La sécurité sur un chantier est-elle compromise si tous les ouvriers n'y parlent pas français ?
Vincent You, un conseiller communal de droite, a eu cette idée il y a un an lorsqu'il a visité un chantier où personne ne parlait français. Cette confusion linguistique a donné au conseiller l'idée d'introduire la « clause Molière ».
Selon You, il n'y a « rien de plus dangereux qu'un chantier où personne ne se comprend et où les ouvriers ne peuvent pas lire les consignes de sécurité ».
La vraie raison ?
Mais ce n'était pas la seule raison pour laquelle le politicien voulait introduire la clause. Il voulait en effet donner un coup de pouce à l'emploi local.

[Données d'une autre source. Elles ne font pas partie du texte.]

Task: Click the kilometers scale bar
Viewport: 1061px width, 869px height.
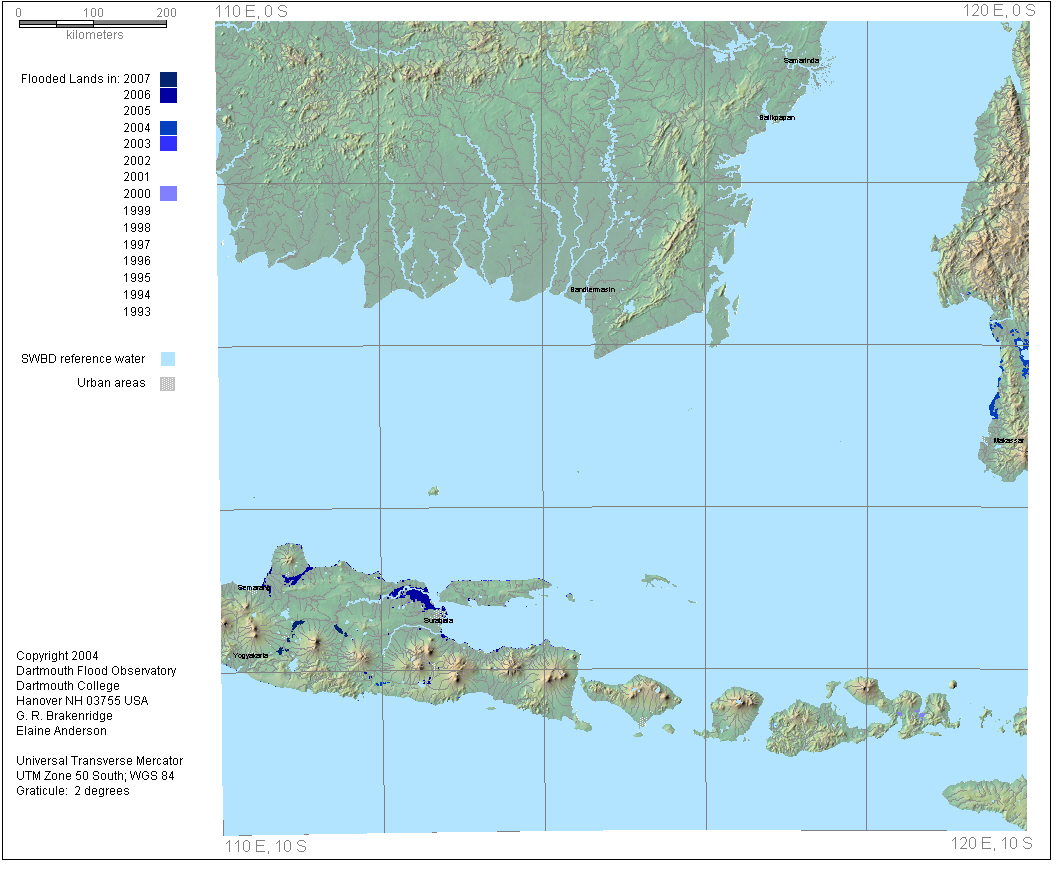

« Il est tout de même normal qu'avec l'argent public, on aide en premier lieu la population locale à trouver un emploi », a fait savoir Vincent You. Autrement dit, il tentait de contourner la directive européenne sur le détachement. Cette directive permet aux entreprises d'engager temporairement des travailleurs d'autres États membres européens. C'est ainsi qu'en France, 340.000 citoyens de l'UE travaillent via cette directive. Ces derniers mois, la « clause Molière » est entrée en vigueur dans les régions, départements et villes de France où la droite est au pouvoir. C'est aussi devenu un thème déterminant dans la course à la présidence.
Tout le monde n'est pas satisfait
Tout le monde n'est pas partisan de la clause. Le Premier ministre de gauche Bernard Cazeneuve a vivement critiqué les politiciens de droite. Selon Cazeneuve, il s'agit d'« une mesure discriminatoire qui ne sert que des fins électorales ».
L'entourage du candidat indépendant Emmanuel Macron était lui aussi mécontent de la mesure.
« C'est scandaleux. Près de 200.000 travailleurs français travaillent aussi à l'étranger. Devront-ils apprendre le polonais s'ils vont y travailler temporairement ? », a-t-on ironisé.